Anthea looked up, as though she would have spoken; but she apparently thought better of the impulse, and closed her lips again.

“Depend upon it,” said Mrs. Darracott comfortably, “he will never think of it again, once he has gone to Oxford. Oh dear, how we shall miss him! I don’t know what I shall do!” The crease which had appeared between Anthea’s brows deepened. She said, after a moment’s hesitation: “Richmond has no turn for scholarship, Mama. He has failed once, and for my part I think he will fail again, because he doesn’t wish to succeed. And here we are in September, so that he will be more than nineteen by the time he does go to Oxford—if he goes—and he will have spent another year here, with nothing to do but to—” “Nothing of the sort!” interrupted Mrs. Darracott, bristling in defence of her idol. “He will be studying!”

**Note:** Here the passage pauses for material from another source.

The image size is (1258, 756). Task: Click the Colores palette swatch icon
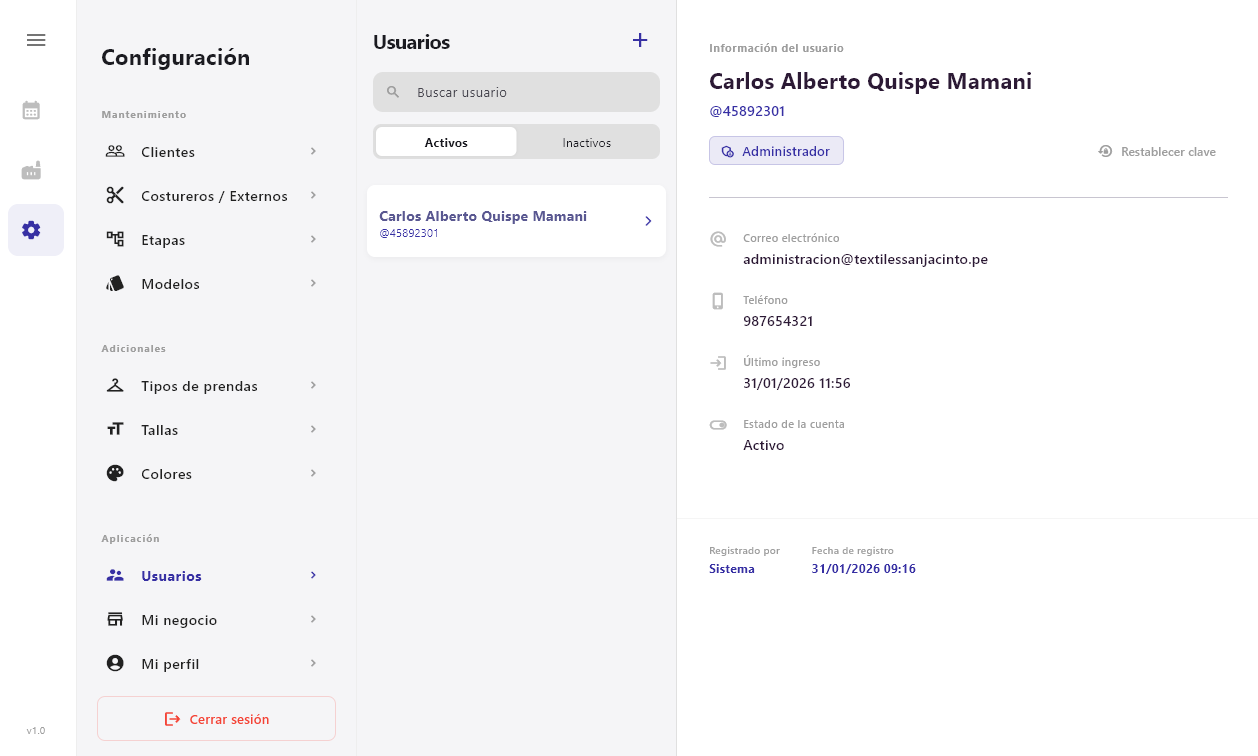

“Oh!” said Anthea, in a colourless voice. She glanced uncertainly at her mother, again hesitated, and then said: “Shall I ring for some working-candles, Mama?” Mrs. Darracott, who was engaged in darning, with exquisite stitches, the torn needlepoint lace flounce to a petticoat, agreed to this; and in a very short space of time both ladies were deedily employed: the elder with her needle, the younger with some cardboard, out of which she was making a reticule, in the shape of an Etruscan vase. This was in accordance with the latest mode; and, if The Mirror of Fashion were to be believed, any ingenious lady could achieve the desired result without the smallest difficulty. “Which confirms me in the melancholy suspicion that I am quite lacking in ingenuity, besides having ten thumbs,” remarked Anthea, laying it aside as Chollacombe brought the tea-tray into the room. “I think it will look very elegant when you have painted it, my love,” said Mrs. Darracott consolingly. She looked up, and saw that Richmond had followed the butler into the room, and her face instantly became wreathed in smiles. “Oh, Richmond! You have come to take tea with us! How charming this is!” A thought occurred to her; her expression underwent a ludicrous change; she said apprehensively: “Does your grandfather mean to join us, dearest?”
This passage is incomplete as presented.